◆ Records for pointing at text and elements

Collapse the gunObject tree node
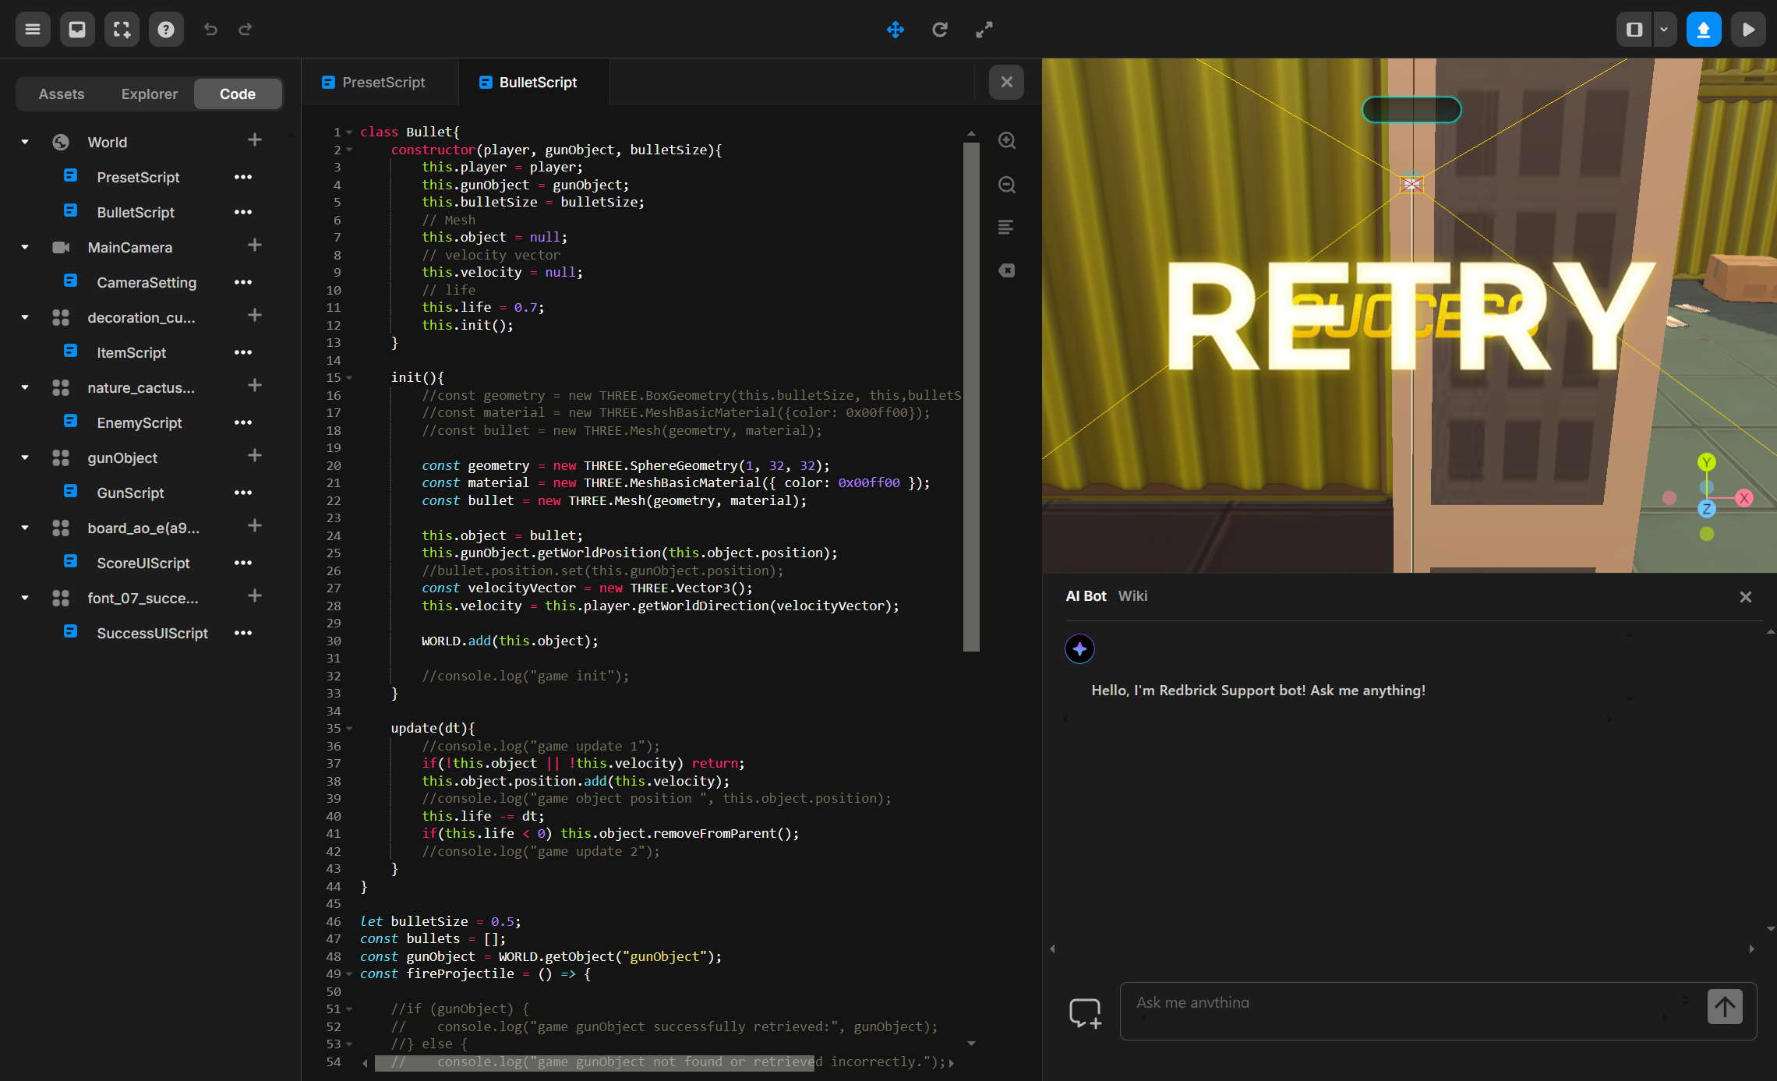Image resolution: width=1777 pixels, height=1081 pixels. (25, 458)
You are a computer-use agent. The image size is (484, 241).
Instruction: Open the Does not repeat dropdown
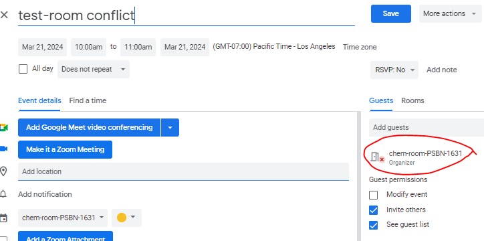[x=94, y=69]
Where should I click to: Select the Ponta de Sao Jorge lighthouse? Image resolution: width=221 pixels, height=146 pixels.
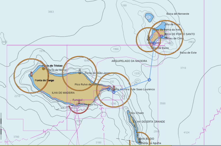pos(80,71)
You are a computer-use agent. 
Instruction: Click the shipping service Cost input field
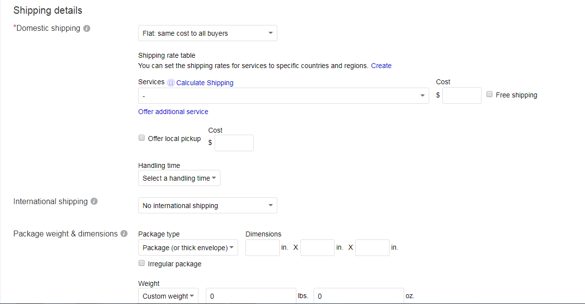click(462, 95)
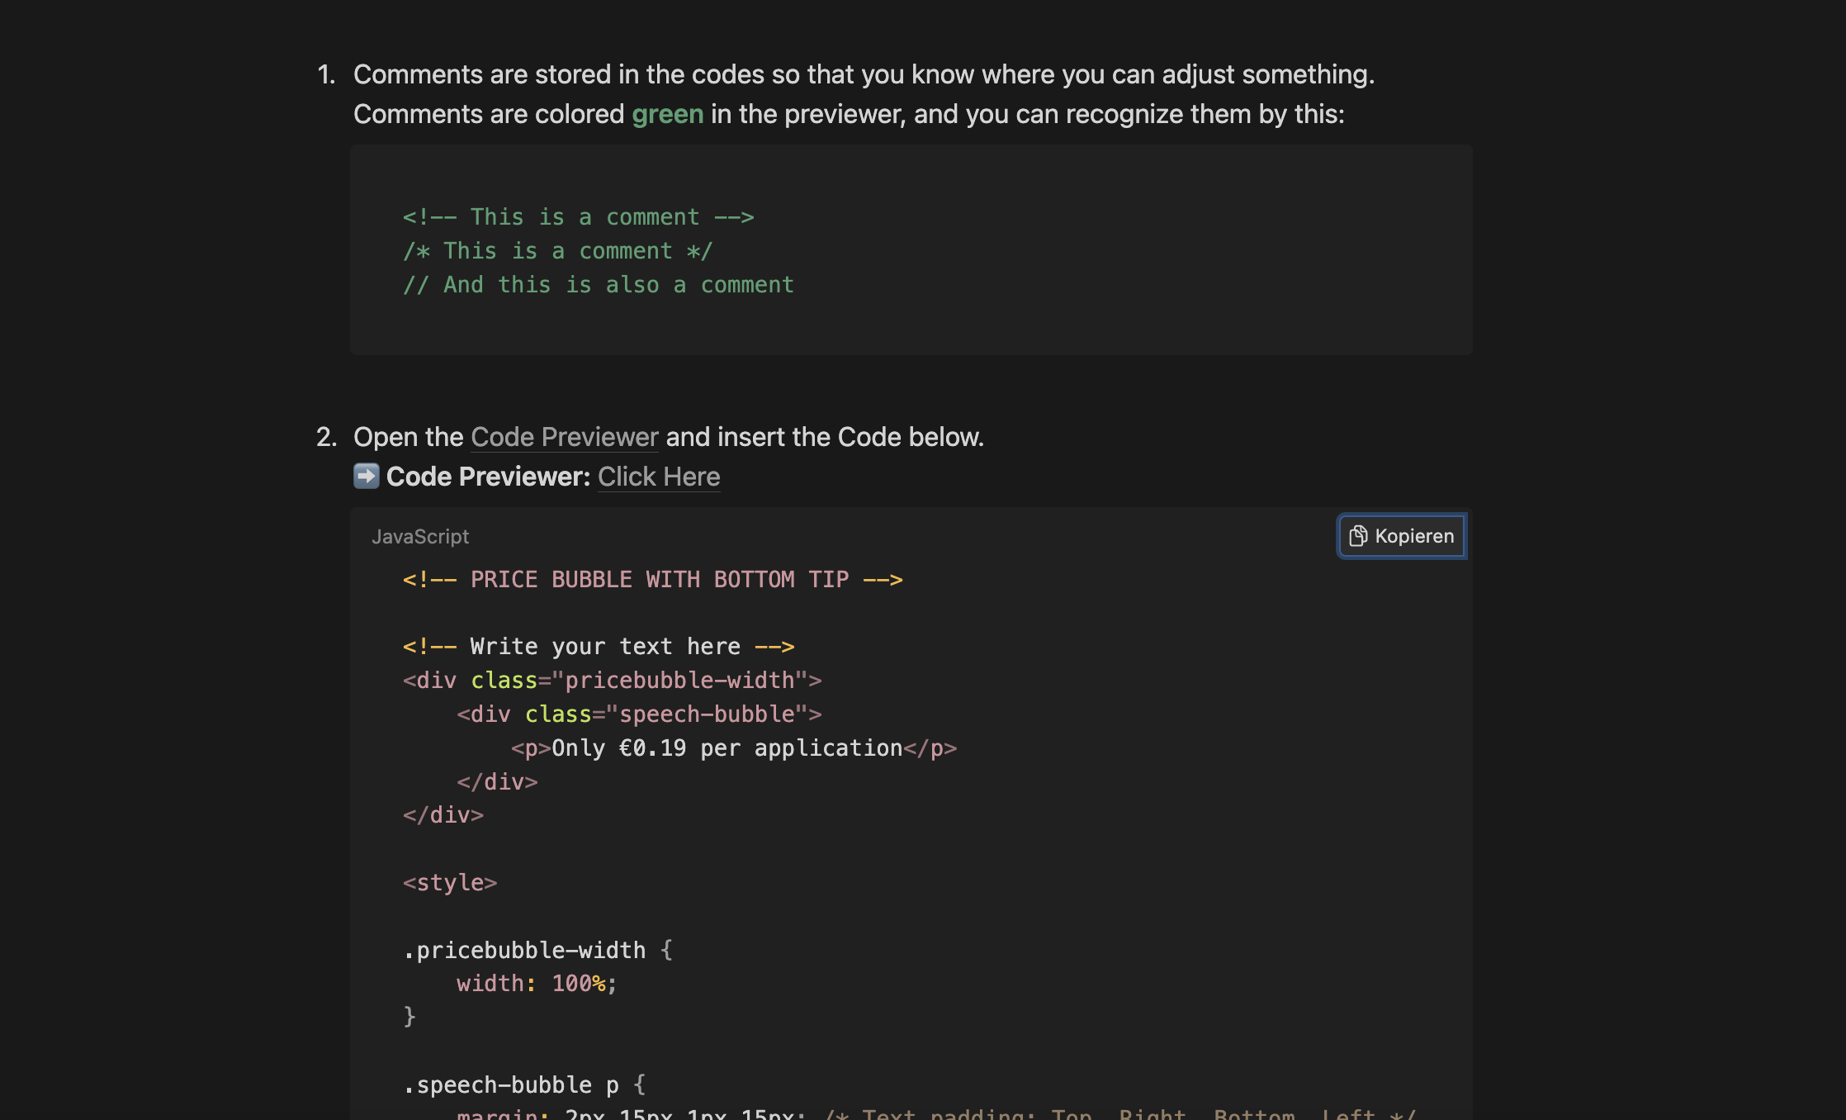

◆ STATED TASK
Reproduce every line of the records above word for word, leaving out the pictures.

◆ OUTPUT FOR THIS EXERCISE
Collapse the gunObject tree node
Image resolution: width=1777 pixels, height=1081 pixels. (25, 458)
You are a computer-use agent. The image size is (484, 241).
Instruction: Open the Does not repeat dropdown
[x=94, y=69]
Where should I click to: Select the Ponta de Sao Jorge lighthouse? Image resolution: width=221 pixels, height=146 pixels.
pos(80,71)
You are a computer-use agent. 
Instruction: Click the shipping service Cost input field
click(462, 95)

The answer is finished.